O setor defende que o modelo reduz a necessidade de grandes e caras baterias e evita a geração de energia por fontes fósseis para carregar os veículos. Além disso, poderia usar a infraestrutura de distribuição de combustíveis já instalada, sem necessidade de aportes em pontos de carregamento e na rede de distribuição de eletricidade.

“A questão da carga é muito complicada. Ela é demorada e, para acelerar o processo, precisa de potência muito alta nos postos de gasolina, o que demanda investimento na rede”, diz Luiz Augusto Horta Nogueira, pesquisador Núcleo Interdisciplinar de Planejamento Energético da Unicamp.

Horta, que já foi diretor da ANP (Agência Nacional do Petróleo), acredita que o modelo de células combustíveis deve ganhar espaço no mundo, principalmente nos maiores países, onde as distâncias percorridas prejudicam a opção pela bateria e a rede de energia é maior.

Enquanto a tecnologia não está disponível, o setor vem incentivando no Brasil a opção pelo híbrido flex, que usa gasolina e etanol em conjunto com um motor elétrico.
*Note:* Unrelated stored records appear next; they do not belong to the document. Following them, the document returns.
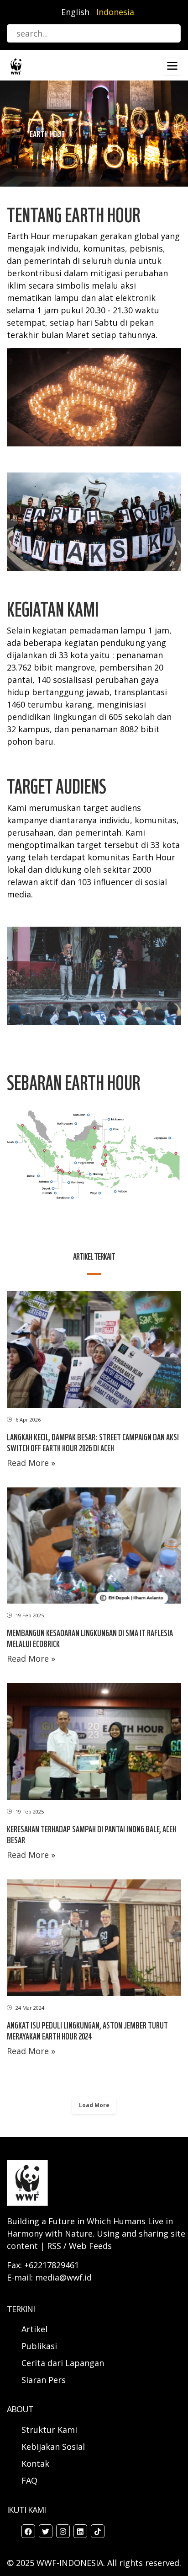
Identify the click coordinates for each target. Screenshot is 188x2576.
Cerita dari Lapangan (62, 2362)
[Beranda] (16, 65)
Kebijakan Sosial (53, 2446)
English (75, 11)
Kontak (35, 2463)
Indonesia (115, 11)
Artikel (35, 2329)
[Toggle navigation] (172, 67)
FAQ (29, 2480)
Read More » (31, 1462)
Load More (94, 2105)
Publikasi (39, 2345)
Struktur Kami (49, 2429)
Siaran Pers (43, 2379)
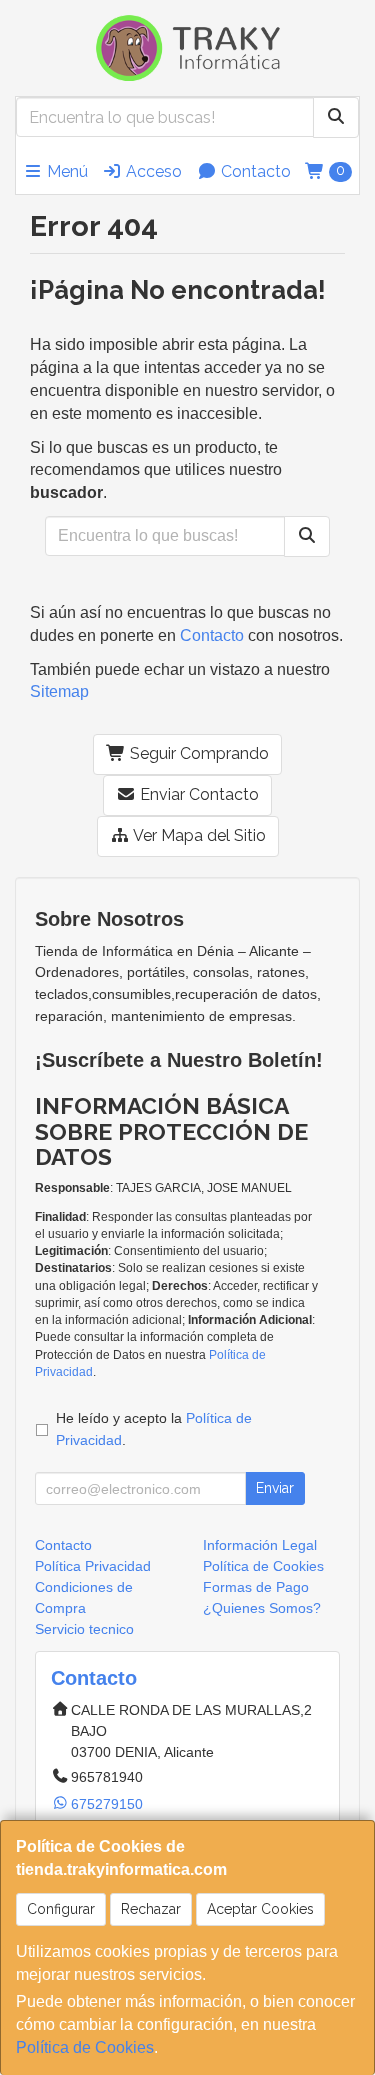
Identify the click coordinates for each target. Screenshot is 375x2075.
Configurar (61, 1909)
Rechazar (151, 1909)
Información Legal (260, 1545)
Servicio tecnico (84, 1629)
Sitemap (59, 691)
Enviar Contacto (197, 794)
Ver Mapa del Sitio (198, 835)
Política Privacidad (93, 1566)
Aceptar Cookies (260, 1909)
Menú (65, 171)
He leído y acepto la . (154, 1429)
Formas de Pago (256, 1587)
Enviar (275, 1488)
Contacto (254, 171)
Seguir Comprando (197, 753)
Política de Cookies (85, 2047)
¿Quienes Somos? (262, 1608)
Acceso (152, 171)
Em 2019, a Toyota lançou o primeiro modelo do Corolla com essa tecnologia.

Os elevados preços ainda fazem dos carros elétricos um produto exclusivo para classes de maior renda, mas o setor espera uma renovação gradual da frota até a chegada da nova tecnologia, que vem sendo testada desde 2016 em um protótipo da Nissan.

“O Brasil tem todas as perspectivas para se transformar no grande centro de pesquisa e desenvolvimento de eletrificação a partir de célula combustível a etanol”, diz Gussi, da Unica, lembrando que o incentivo dado pelo programa Proálcool levou o país ao pioneirismo na difusão dos carros bicombustíveis.
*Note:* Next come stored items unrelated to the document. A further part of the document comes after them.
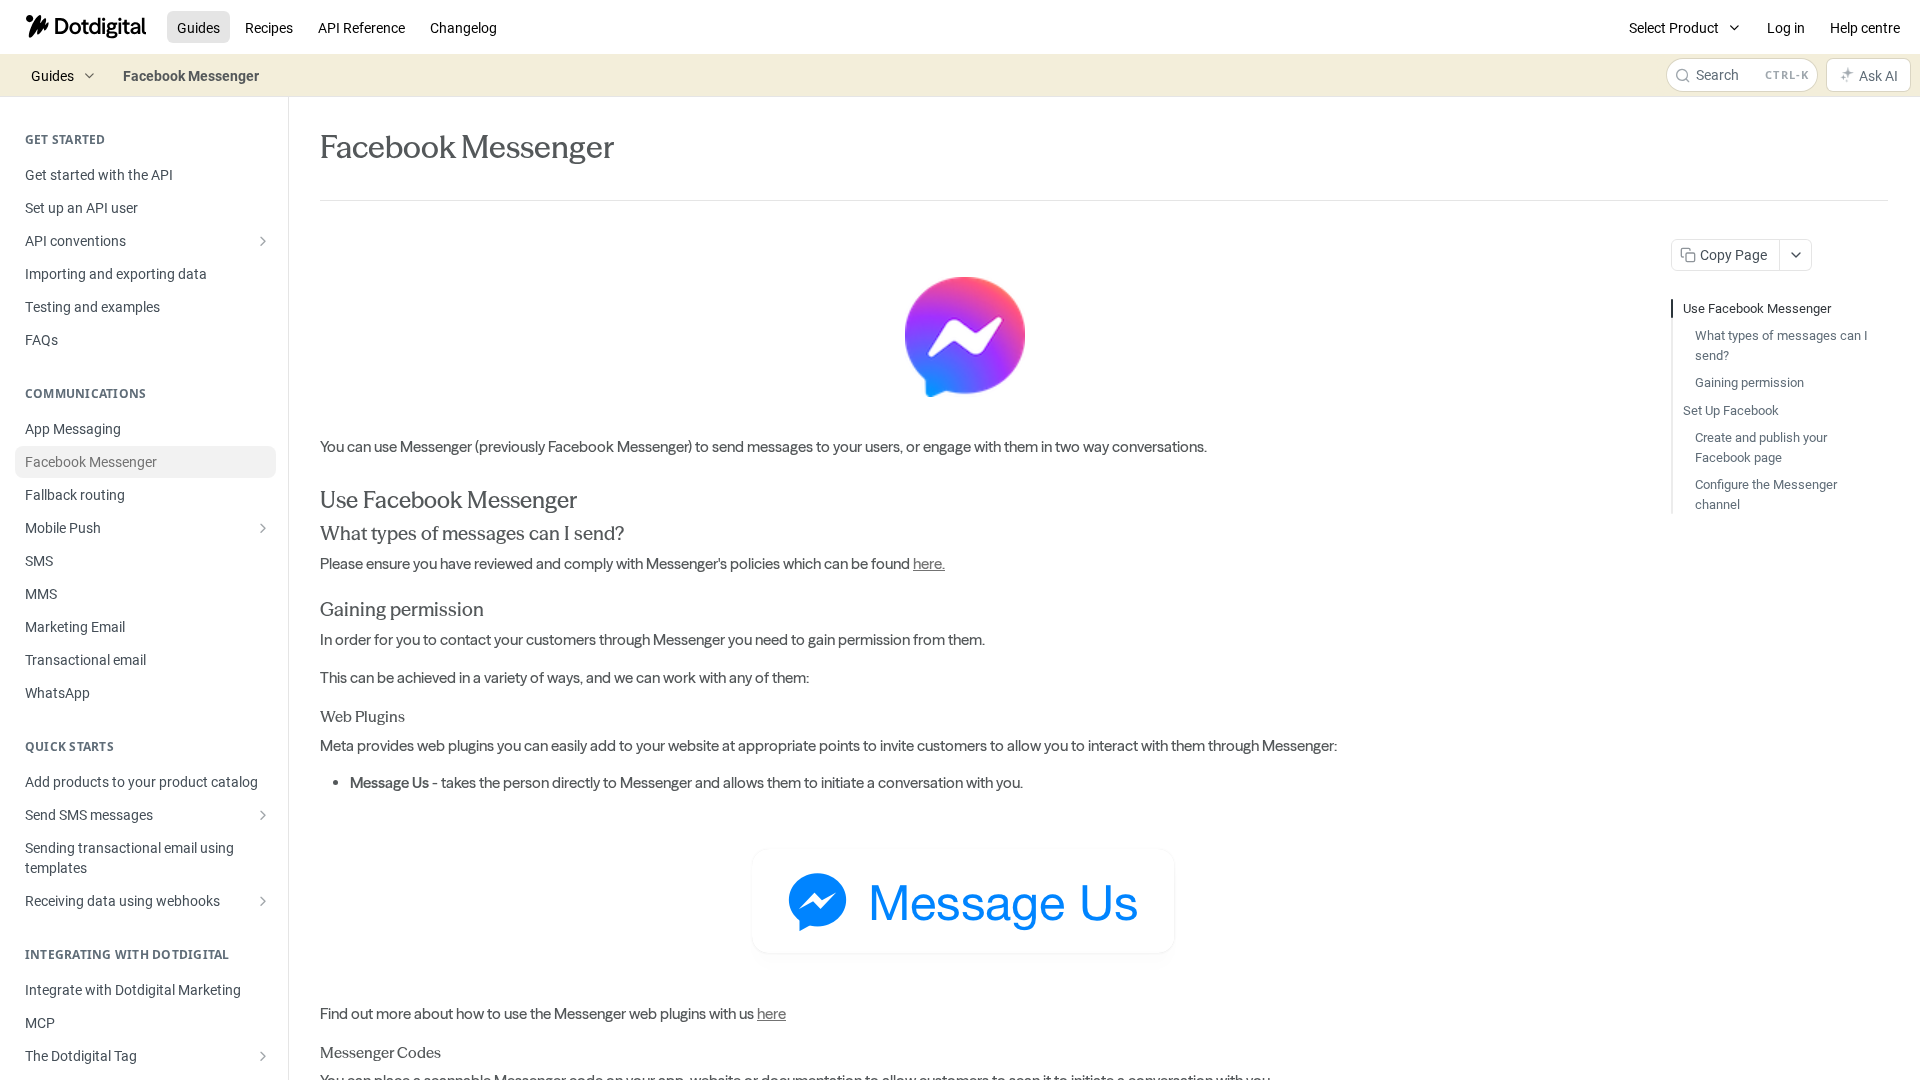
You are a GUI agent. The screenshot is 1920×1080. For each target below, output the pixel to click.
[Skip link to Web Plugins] (306, 718)
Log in (1786, 27)
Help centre (1865, 27)
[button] (964, 334)
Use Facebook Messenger (1757, 308)
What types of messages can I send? (1781, 345)
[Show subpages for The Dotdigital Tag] (263, 1056)
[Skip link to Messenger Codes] (306, 1053)
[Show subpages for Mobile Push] (263, 528)
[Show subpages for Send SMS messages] (263, 815)
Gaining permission (1749, 382)
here (771, 1013)
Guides (198, 27)
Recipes (269, 27)
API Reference (361, 27)
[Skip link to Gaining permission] (306, 610)
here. (929, 563)
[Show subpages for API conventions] (263, 241)
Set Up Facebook (1731, 410)
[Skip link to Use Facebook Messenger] (306, 500)
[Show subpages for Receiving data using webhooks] (263, 901)
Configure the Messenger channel (1766, 494)
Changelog (463, 27)
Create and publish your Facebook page (1761, 447)
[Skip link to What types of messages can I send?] (306, 534)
O programa foi criado em 1975, mas a adoção do etanol como combustível veicular vem desde 1931, quando o governo Getúlio Vargas determinou a mistura de até 5% do biocombustível na gasolina. Entre 1931 e 1975, diz Horta, a mistura média ficou em torno de 7,5% –hoje, são 27,5%.

A criação do Proálcool teve como objetivo reduzir a dependência nacional de derivados de petróleo em meio aos choques de oferta dos anos 1970. Mas, nas últimas décadas, o setor vem sendo impulsionado pela preocupação cada vez maior com as emissões de gases poluentes e seus efeitos sobre o clima.

Em 2017, o governo Michel Temer lançou o Renovabio, programa que obriga as distribuidoras de combustíveis a compensar, pela compra de créditos de carbono, as emissões provocadas pelos derivados de petróleo que vendem.

O programa foi judicializado nesta semana por uma associação de distribuidoras que alega não ter condições de cumprir as metas de aquisição de créditos após a pandemia, mas o setor espera que a liminar seja derrubada e diz que os recursos são importantes para o fomento a novas tecnologias de biocombustíveis.

Em outra frente, trabalha para disseminar a produção de etanol no mundo, com transferência de tecnologia.